Damasak is the largest documented school abduction by Boko Haram militants. Yet it has drawn far less public attention than the group's widely condemned abduction of 276 school girls from a government secondary school in Chibok in April 2014. While 57 of those girls managed to escape, 219 remain captive almost two years later.
“Three hundred children have been missing for a year, and yet there has been not a word from the Nigerian government,” said Mausi Segun, Nigeria researcher at Human Rights Watch. “The authorities need to wake up and find out where the Damasak children and other captives are and take urgent steps to free them.”

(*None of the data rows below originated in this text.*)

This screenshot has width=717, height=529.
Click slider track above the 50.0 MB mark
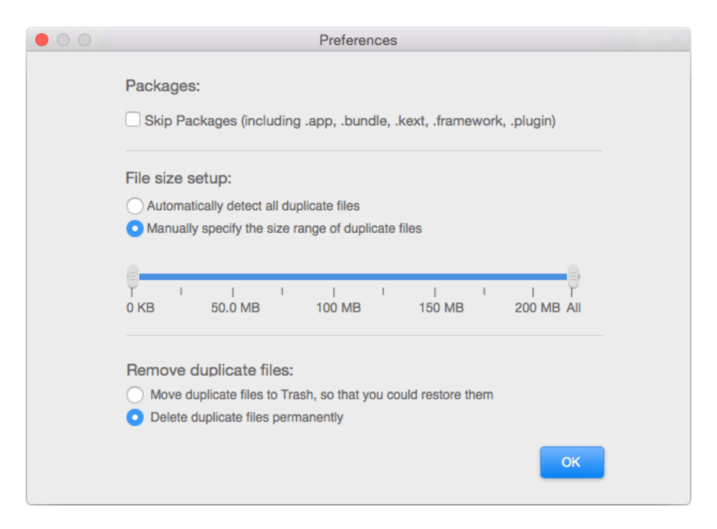pos(233,277)
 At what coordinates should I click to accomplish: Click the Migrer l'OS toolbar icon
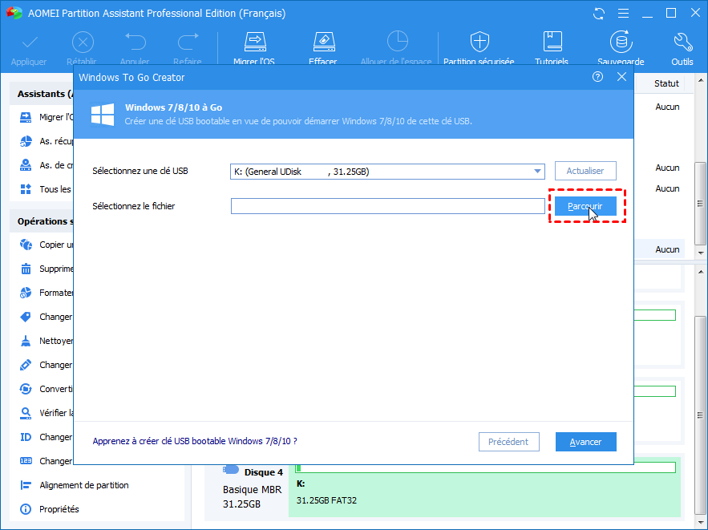click(255, 42)
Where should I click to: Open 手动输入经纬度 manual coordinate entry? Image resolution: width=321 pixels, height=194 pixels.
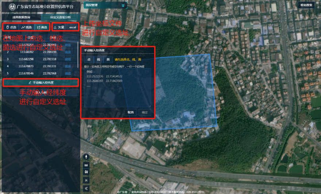(x=41, y=83)
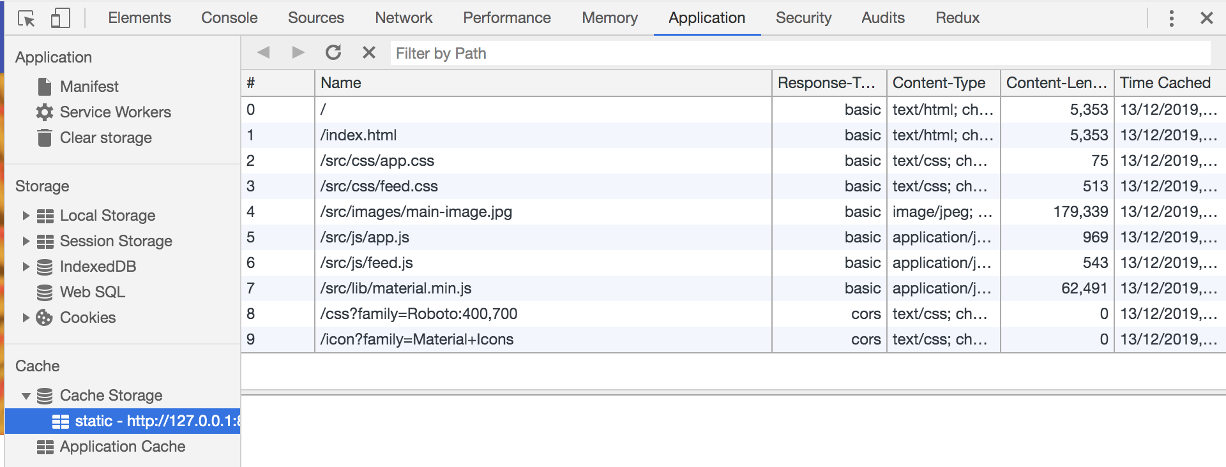
Task: Select the /src/images/main-image.jpg cache row
Action: coord(416,212)
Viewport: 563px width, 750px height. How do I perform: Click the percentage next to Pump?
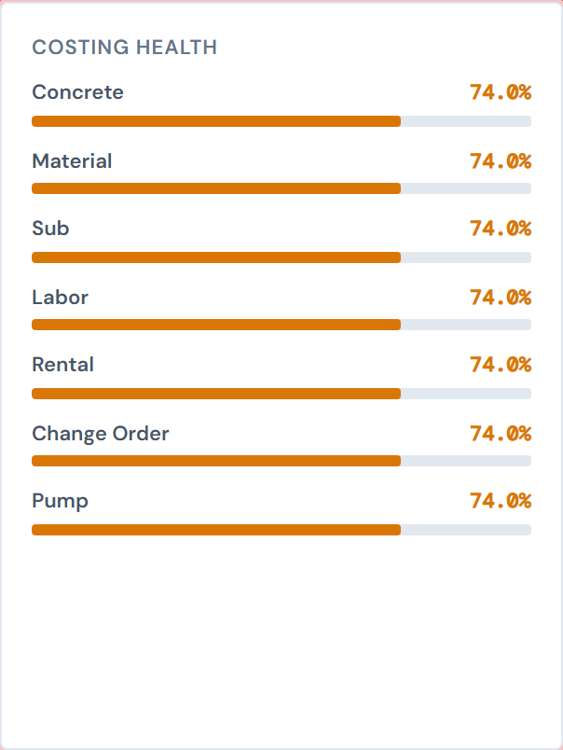(501, 501)
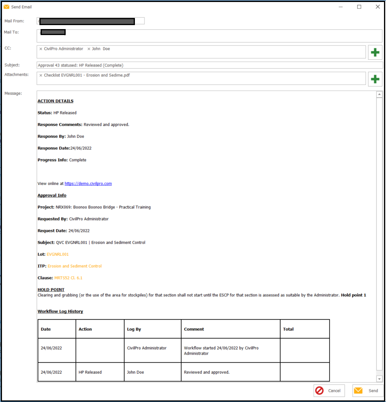
Task: Remove John Doe from CC recipients
Action: pos(89,49)

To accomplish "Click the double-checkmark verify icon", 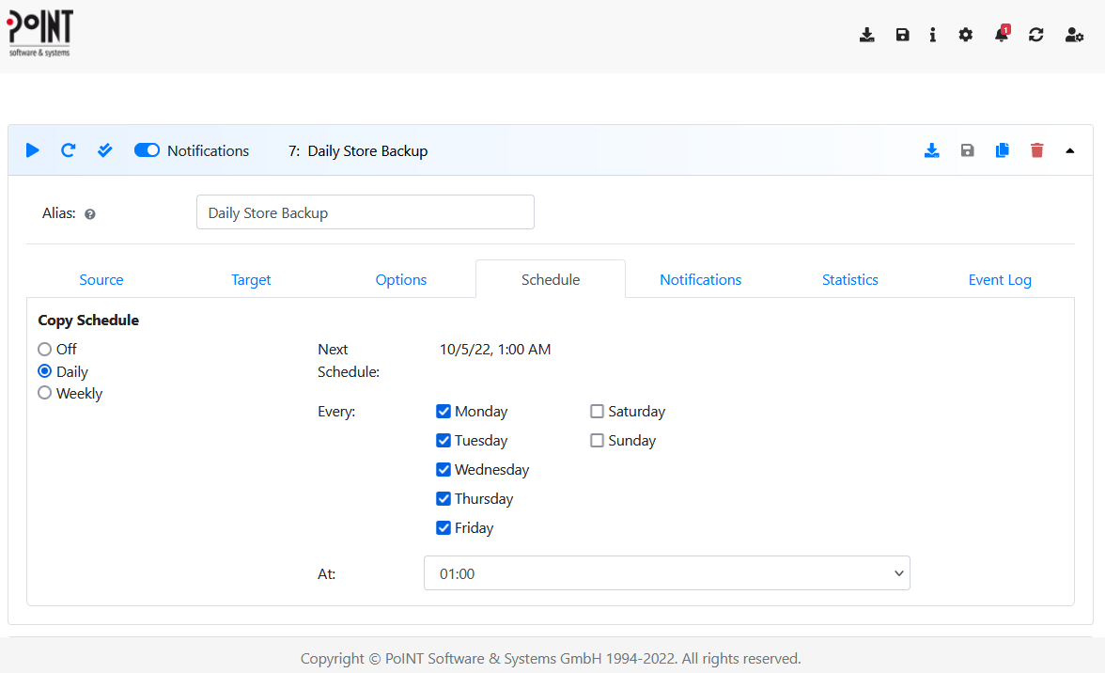I will 104,149.
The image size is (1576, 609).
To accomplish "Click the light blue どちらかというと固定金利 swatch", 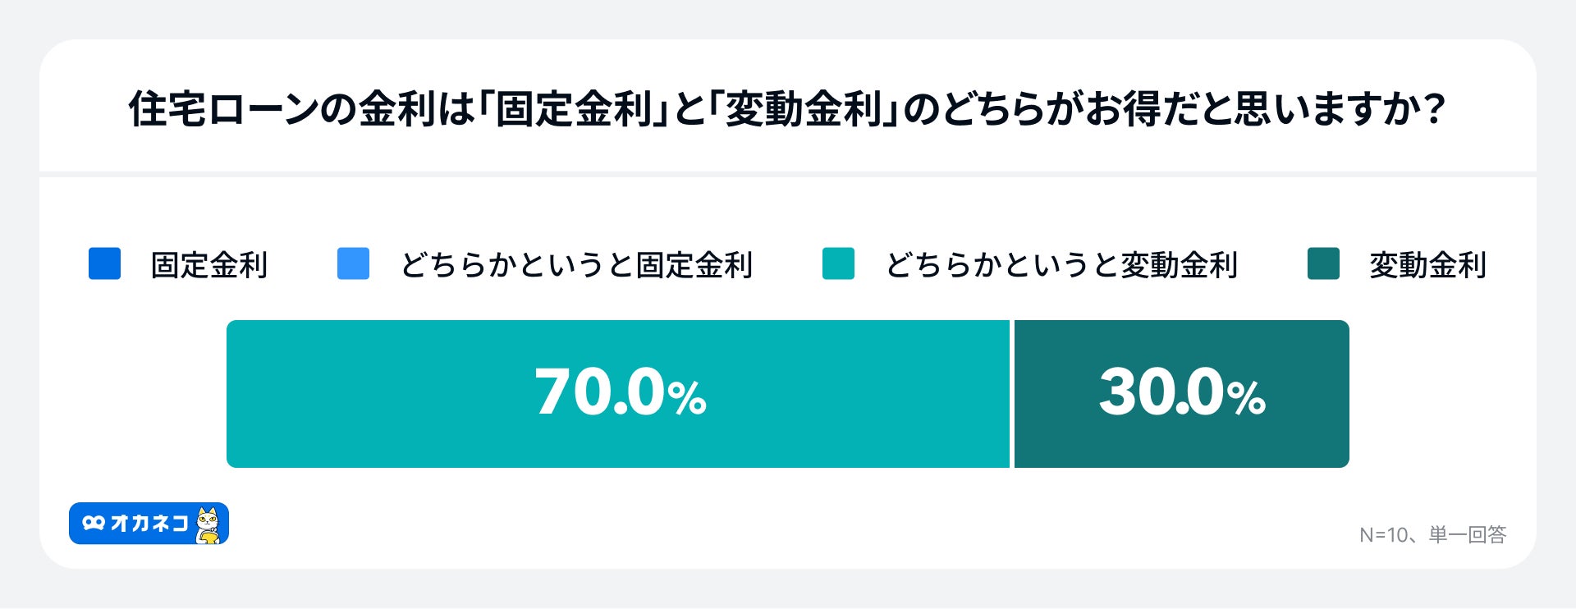I will 353,263.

On November 24, 2014, Boko Haram attacked Damasak, a trading town about 200 kilometers northwest of Maiduguri, near the border with Niger, blocking all four roads leading into the town and trapping residents and traders. The insurgents quickly occupied Zanna Mobarti Primary School, shutting the gates and locking more than 300 students, ages 7 to 17, inside, according to a teacher at the school and other witnesses Human Rights Watch interviewed. The Boko Haram militants then used the school as a military base, bringing scores of other women and children abducted across the town there as captives.

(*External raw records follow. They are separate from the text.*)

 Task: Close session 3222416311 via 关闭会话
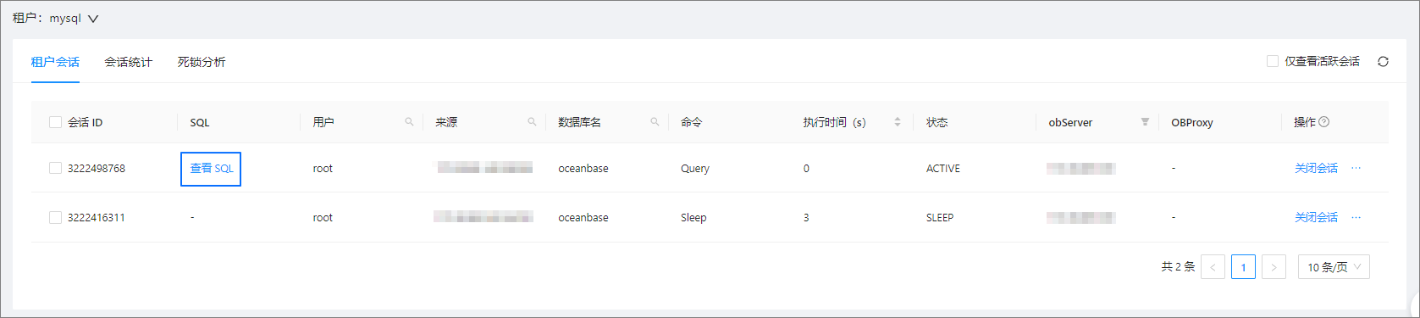click(1316, 217)
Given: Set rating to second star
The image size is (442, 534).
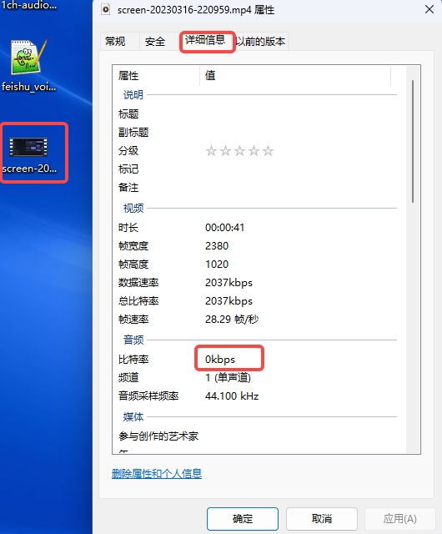Looking at the screenshot, I should 225,150.
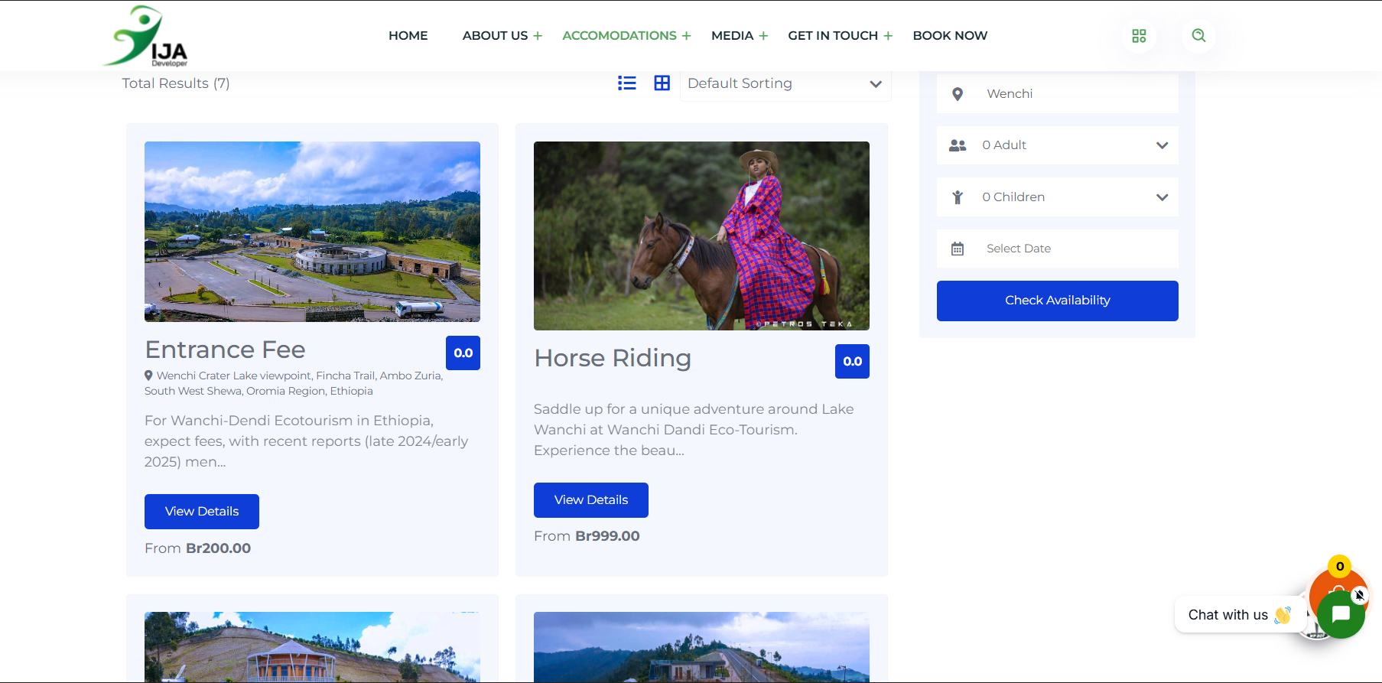This screenshot has width=1382, height=683.
Task: View Details for Horse Riding
Action: [x=590, y=500]
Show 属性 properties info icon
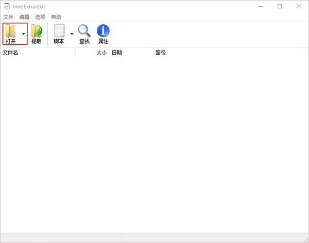The image size is (309, 243). click(103, 30)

In February 2016, a woman who was at home in Damasak that morning told Human Rights Watch what happened:
It was early morning when I heard gunshots and chaos. My husband had already left home for the market so I grabbed my two children, a boy age four years and a girl age two years, and ran. But we ran into Boko Haram and they detained us in the middle of the town. They brought more and more women and children to where we were kept. Then they took all of us to Zanna Mobarti Primary School…I have not seen my children since then.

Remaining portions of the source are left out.